He promised Jordanians in a televised address Sunday that a "future" government will be elected instead of appointed by the king. The king appoints his cabinet ministers and can dissolve parliament, which is elected by the people.
He stated his “opposition to chaos that leads to destruction” and warned against the “dictates of the street.”
Jordan already has faced several protests in the kingdom, where most of the population is comprised of Bedouin and Palestinian Arabs. Knesset Member Aryeh Eldad (National Union) and other Israeli nationalists have declared that Jordan, and not Israel, is the natural home of the Palestinian Authority. King Abdullah has thoroughly rejected the idea.
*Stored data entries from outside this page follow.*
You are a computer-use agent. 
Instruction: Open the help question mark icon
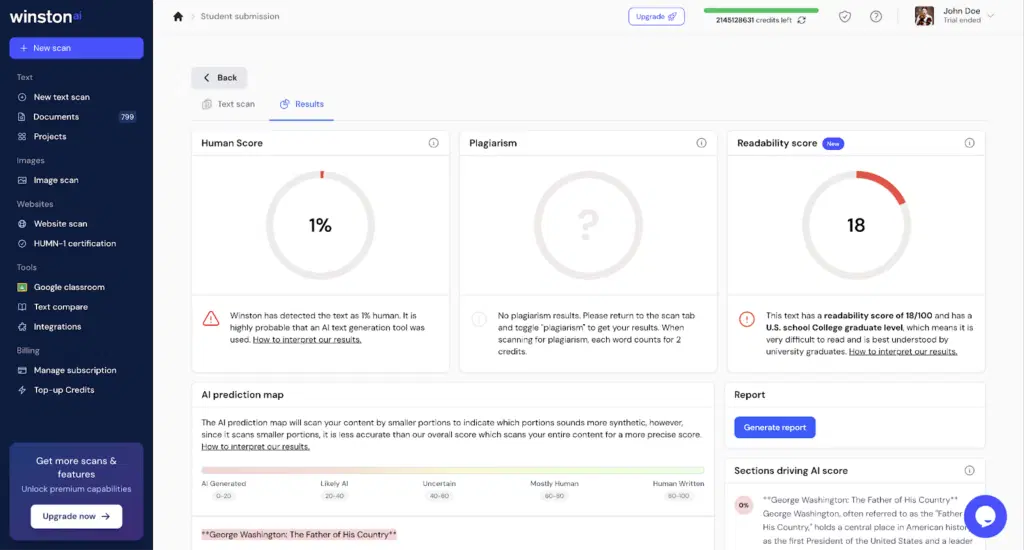(876, 16)
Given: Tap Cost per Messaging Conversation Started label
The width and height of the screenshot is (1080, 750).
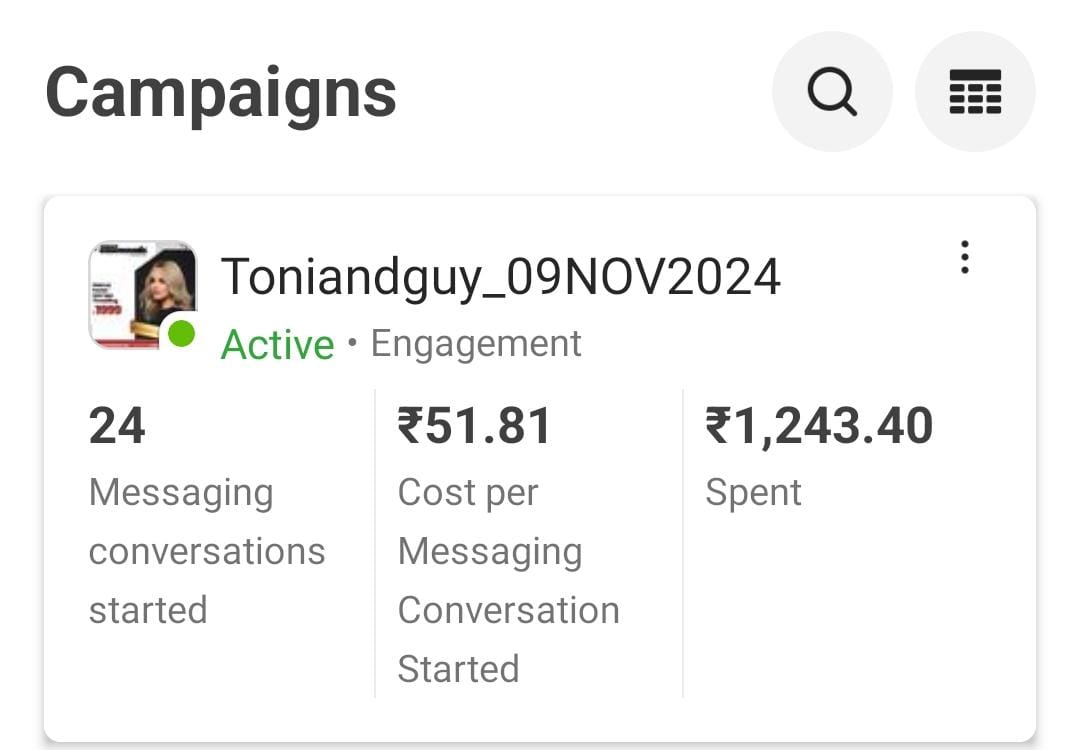Looking at the screenshot, I should pyautogui.click(x=508, y=580).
His promised reforms are aimed at staving off the spread of the rebellions that have toppled or threaten the heads of the regimes in Egypt, Tunisia, Yemen, Libya, Bahrain and Syria. His promises represent the first time he has outlined concessions to Jordanians, many of whom have demanded that he surrender much of his power. There have been few calls, for the time being, for the demise of the Hashemite monarchy, which is widely respected in the country.
Even the radical Muslim Brotherhood has said that King Abdullah is a “stabilizing influence,” but has called for reforms “avoid the tragedies taking place in the region.”
King Abdullah’s speech came during festivities that marked the anniversary of the Great Arab Revolt, Army Day and Coronation Day.
He also promised more rights for women. “In terms of social reform, I stress the importance of accelerating efforts to abolish all forms of discrimination against women in the legislative system through the political and representative institutions that emanated from our vision for a new, reformed Jordan,” he told the people.